Quels objectifs thérapeutiques sont réalistes dans le traitement de la mégalomanie ?
L’objectif d’une psychothérapie n’est pas de faire perdre toute confiance à une personne ni de lui démontrer qu’elle n’a aucune qualité particulière. Une confiance en soi élevée n’est pas en elle-même un problème. Le travail devient pertinent lorsque certaines représentations sont si rigides qu’elles rendent les désaccords, les limites ou les relations difficiles à supporter.
Un premier objectif peut être de développer davantage de souplesse dans la manière d’examiner une situation. Il devient alors possible de reconnaître une erreur sans que toute la valeur personnelle semble remise en question, ou d’admettre qu’une autre personne possède une compétence particulière sans vivre cette reconnaissance comme une diminution de soi.
La psychothérapie peut également chercher à améliorer la capacité à observer les effets de ses propres comportements. Une personne peut progressivement distinguer ce qu’elle souhaitait obtenir de ce qui s’est réellement produit dans la relation. Ce décalage fournit un matériau concret pour travailler sans réduire la séance à un jugement sur la personnalité.
Les progrès sont donc rarement mesurés par la disparition soudaine de toute grandiosité. Ils peuvent apparaître dans une meilleure capacité à supporter la contradiction, à considérer plusieurs interprétations, à reconnaître davantage la contribution d’autrui ou à maintenir une relation malgré un désaccord. L’évolution porte davantage sur la flexibilité du fonctionnement que sur l’effacement d’un trait de caractère.
Pourquoi l’alliance thérapeutique et le cadre comptent-ils autant ?

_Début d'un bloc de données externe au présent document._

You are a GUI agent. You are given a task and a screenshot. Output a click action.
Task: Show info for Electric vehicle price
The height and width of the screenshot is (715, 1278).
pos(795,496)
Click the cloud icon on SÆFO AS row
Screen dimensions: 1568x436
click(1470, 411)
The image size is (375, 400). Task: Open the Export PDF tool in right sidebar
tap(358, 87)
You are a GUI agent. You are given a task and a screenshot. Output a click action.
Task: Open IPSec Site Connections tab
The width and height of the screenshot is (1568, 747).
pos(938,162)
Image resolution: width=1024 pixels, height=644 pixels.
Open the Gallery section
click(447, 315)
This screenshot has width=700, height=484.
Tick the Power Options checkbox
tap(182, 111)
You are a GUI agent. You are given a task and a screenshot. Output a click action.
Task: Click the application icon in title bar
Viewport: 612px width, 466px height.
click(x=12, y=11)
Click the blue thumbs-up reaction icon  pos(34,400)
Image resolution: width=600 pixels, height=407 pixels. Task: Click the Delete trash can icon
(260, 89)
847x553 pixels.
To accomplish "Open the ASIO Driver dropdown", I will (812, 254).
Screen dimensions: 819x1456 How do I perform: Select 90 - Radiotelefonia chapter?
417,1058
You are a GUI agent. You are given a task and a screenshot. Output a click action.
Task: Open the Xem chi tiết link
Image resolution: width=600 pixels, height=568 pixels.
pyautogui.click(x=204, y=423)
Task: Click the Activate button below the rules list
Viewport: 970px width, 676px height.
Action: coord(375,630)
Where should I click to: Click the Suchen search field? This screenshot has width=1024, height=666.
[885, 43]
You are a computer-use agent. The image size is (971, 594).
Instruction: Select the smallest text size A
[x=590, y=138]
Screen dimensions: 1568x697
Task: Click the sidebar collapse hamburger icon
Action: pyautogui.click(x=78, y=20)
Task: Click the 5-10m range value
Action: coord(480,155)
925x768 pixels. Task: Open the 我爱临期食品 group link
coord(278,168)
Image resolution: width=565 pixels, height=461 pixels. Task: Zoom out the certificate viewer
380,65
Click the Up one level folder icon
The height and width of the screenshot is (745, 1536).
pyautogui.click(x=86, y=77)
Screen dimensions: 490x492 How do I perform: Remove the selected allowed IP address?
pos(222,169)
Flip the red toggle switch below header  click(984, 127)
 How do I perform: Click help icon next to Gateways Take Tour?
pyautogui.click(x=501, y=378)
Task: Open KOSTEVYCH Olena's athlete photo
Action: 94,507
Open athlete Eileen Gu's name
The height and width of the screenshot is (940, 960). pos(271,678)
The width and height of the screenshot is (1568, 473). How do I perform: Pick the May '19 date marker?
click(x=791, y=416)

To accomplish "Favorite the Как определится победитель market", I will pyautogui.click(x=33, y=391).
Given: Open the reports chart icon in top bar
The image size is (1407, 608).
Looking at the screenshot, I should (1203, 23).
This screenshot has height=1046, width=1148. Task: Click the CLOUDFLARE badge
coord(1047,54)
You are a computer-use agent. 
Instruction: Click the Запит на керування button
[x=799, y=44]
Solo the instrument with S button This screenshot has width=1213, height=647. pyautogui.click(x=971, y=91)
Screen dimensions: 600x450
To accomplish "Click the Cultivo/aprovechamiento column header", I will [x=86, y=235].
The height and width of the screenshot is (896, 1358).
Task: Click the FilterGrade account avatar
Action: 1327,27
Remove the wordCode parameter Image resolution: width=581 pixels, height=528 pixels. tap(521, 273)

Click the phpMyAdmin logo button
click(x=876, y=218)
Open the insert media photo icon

Une psychothérapie ne repose pas uniquement sur une technique. La qualité de la relation thérapeutique compte particulièrement lorsqu’il devient difficile de parler d’une erreur, d’une frustration ou d’une représentation de soi sans que l’échange se transforme en confrontation.
Le cadre donne des repères stables. Les séances ont une durée, des règles et des objectifs qui ne changent pas simplement parce qu’un désaccord apparaît. Cette continuité permet d’examiner ce qui se produit dans la relation sans que chaque difficulté conduise automatiquement à interrompre le travail.
Le thérapeute doit également trouver une position qui ne consiste ni à entretenir systématiquement une représentation grandiose ni à chercher à la briser. Le travail repose davantage sur l’examen de situations concrètes, leurs conséquences et les différentes manières de les interpréter. Une relation thérapeutique suffisamment solide permet progressivement d’aborder des sujets qui auraient été rejetés au début du suivi.
La durée du travail dépend alors largement de la situation individuelle. Certaines difficultés peuvent évoluer plus rapidement que d’autres et les objectifs peuvent être révisés au fil des séances. La psychothérapie ne promet pas de transformer une personnalité en modèle idéal. Elle cherche à rendre le fonctionnement suffisamment souple pour diminuer les difficultés qui ont conduit la personne à consulter.